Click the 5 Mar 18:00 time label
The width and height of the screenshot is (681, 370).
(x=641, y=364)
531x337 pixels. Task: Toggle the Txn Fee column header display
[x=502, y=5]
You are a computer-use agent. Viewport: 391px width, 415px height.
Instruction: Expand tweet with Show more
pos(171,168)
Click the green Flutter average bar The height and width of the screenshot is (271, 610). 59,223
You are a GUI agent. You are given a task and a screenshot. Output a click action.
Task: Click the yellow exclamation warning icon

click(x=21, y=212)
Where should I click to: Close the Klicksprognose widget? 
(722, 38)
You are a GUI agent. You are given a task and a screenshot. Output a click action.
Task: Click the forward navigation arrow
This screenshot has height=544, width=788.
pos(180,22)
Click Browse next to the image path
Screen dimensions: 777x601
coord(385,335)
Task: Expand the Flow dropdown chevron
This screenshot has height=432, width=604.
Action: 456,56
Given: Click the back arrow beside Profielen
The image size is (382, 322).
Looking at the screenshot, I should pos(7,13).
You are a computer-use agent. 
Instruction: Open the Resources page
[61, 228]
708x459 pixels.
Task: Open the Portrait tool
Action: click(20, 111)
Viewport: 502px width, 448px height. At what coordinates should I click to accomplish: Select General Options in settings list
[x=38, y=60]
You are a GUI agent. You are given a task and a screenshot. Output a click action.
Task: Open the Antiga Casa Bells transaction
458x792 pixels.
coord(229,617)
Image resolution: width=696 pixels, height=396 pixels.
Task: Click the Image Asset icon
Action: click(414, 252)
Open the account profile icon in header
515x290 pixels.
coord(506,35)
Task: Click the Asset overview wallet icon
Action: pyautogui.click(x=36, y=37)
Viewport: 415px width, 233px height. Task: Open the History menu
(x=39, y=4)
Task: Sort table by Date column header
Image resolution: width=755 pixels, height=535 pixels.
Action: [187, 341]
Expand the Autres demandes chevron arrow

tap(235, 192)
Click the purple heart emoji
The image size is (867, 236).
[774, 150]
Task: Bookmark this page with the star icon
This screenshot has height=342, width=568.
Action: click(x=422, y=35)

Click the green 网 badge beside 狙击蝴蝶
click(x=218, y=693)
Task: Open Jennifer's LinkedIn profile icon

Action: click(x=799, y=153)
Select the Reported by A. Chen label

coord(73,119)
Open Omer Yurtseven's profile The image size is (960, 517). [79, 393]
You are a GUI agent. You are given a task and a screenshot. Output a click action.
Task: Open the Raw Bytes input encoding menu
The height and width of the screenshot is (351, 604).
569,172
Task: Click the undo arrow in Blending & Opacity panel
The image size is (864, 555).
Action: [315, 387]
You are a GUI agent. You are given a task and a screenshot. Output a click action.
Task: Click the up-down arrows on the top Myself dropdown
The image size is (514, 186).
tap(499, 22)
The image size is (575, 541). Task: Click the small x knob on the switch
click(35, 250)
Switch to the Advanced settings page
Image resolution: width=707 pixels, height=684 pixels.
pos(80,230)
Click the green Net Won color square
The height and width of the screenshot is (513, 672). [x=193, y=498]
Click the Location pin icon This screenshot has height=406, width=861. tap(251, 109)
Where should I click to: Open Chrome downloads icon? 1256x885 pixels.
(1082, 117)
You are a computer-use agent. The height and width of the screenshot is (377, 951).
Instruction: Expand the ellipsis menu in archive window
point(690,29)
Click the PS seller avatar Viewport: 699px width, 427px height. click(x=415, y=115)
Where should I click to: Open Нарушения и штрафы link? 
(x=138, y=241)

◆ ◆ ◆ ◆

What is needed is a verbatim copy of every line in the records above from the one containing "Click the green Flutter" down to the one containing "Task: Open the Antiga Casa Bells transaction", both included, and nothing more.

Click the green Flutter average bar The height and width of the screenshot is (271, 610). 59,223
You are a GUI agent. You are given a task and a screenshot. Output a click action.
Task: Click the yellow exclamation warning icon

click(x=21, y=212)
Where should I click to: Close the Klicksprognose widget? 
(722, 38)
You are a GUI agent. You are given a task and a screenshot. Output a click action.
Task: Click the forward navigation arrow
This screenshot has height=544, width=788.
pos(180,22)
Click Browse next to the image path
Screen dimensions: 777x601
coord(385,335)
Task: Expand the Flow dropdown chevron
This screenshot has height=432, width=604.
Action: 456,56
Given: Click the back arrow beside Profielen
The image size is (382, 322).
Looking at the screenshot, I should pos(7,13).
You are a computer-use agent. 
Instruction: Open the Resources page
[61, 228]
708x459 pixels.
Task: Open the Portrait tool
Action: click(20, 111)
Viewport: 502px width, 448px height. At what coordinates should I click to accomplish: Select General Options in settings list
[x=38, y=60]
You are a GUI agent. You are given a task and a screenshot. Output a click action.
Task: Open the Antiga Casa Bells transaction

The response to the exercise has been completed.